● **What you will do**
Leaving out every picture, please repeat exactly the line that contains "You are a GUI" and each line after it through the final line below.

* * *

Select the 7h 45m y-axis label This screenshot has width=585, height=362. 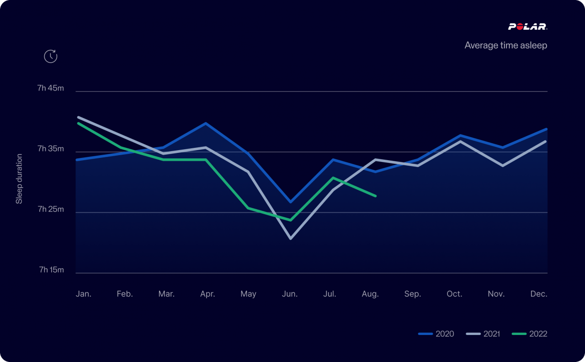coord(50,88)
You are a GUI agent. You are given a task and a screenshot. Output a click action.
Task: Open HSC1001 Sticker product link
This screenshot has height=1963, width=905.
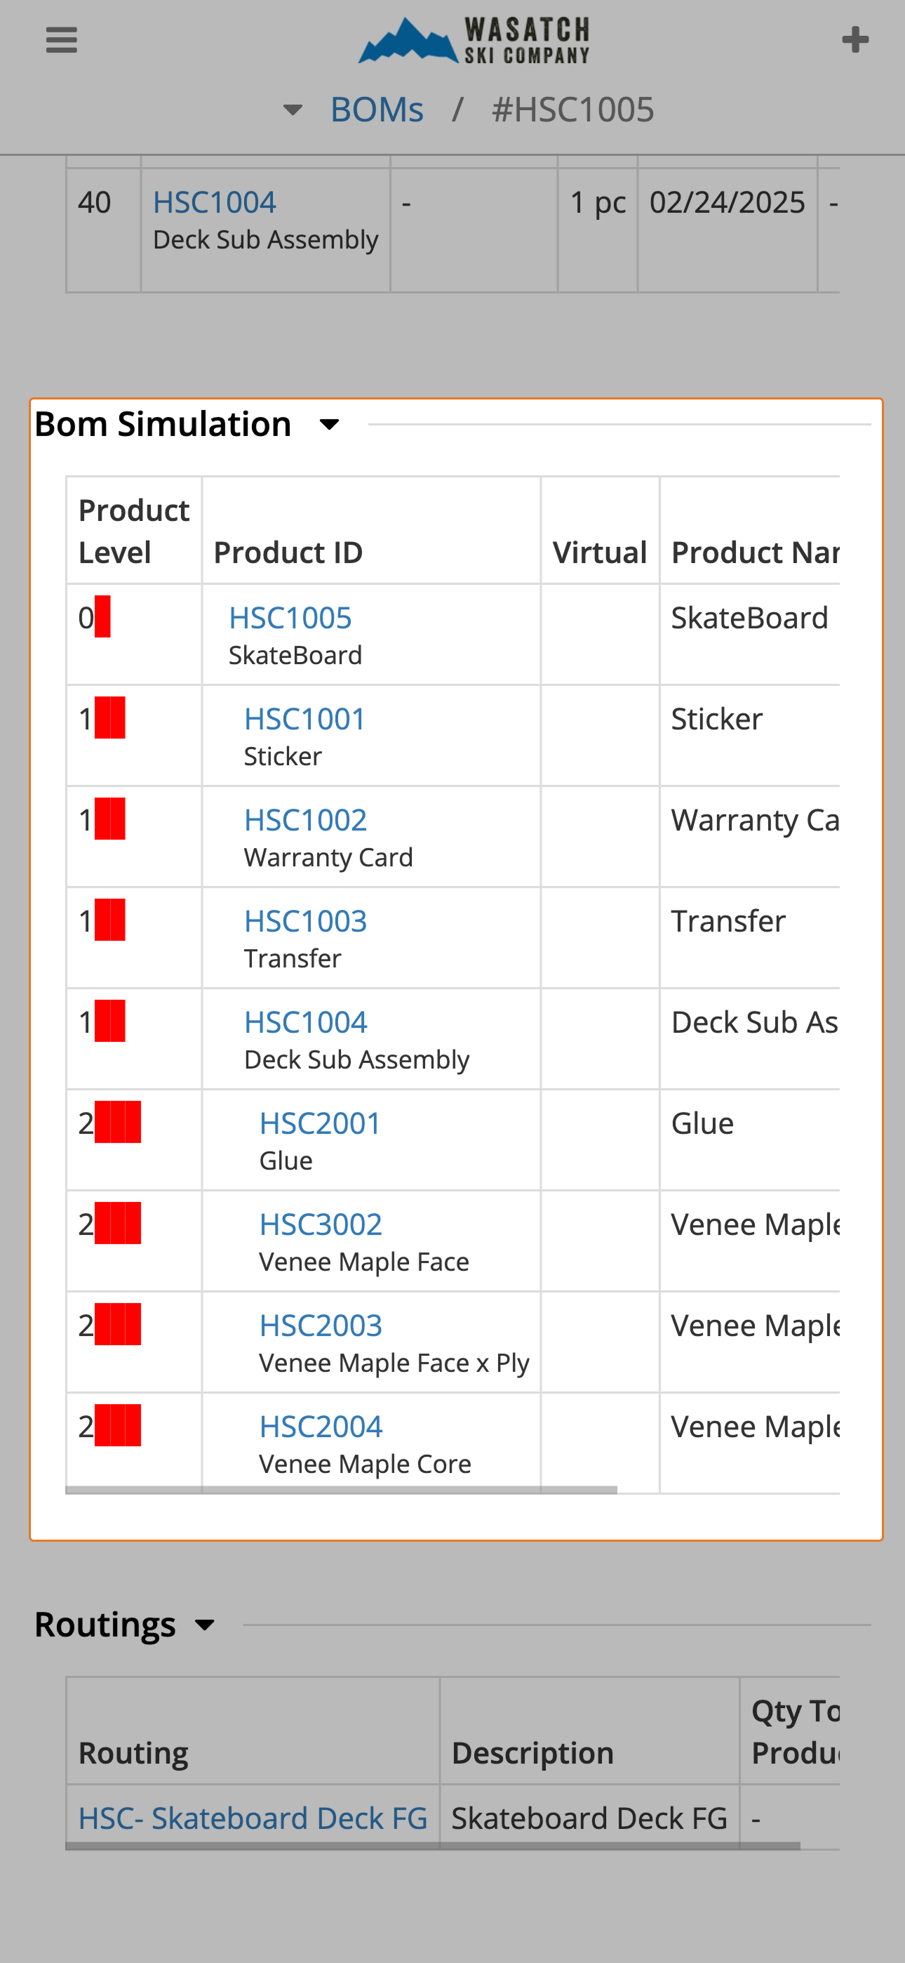tap(305, 719)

* * *

● **Exercise output**
You are a GUI agent. You are given a task and a screenshot. Output a click action.
Task: Open HSC1001 Sticker product link
This screenshot has height=1963, width=905.
tap(305, 719)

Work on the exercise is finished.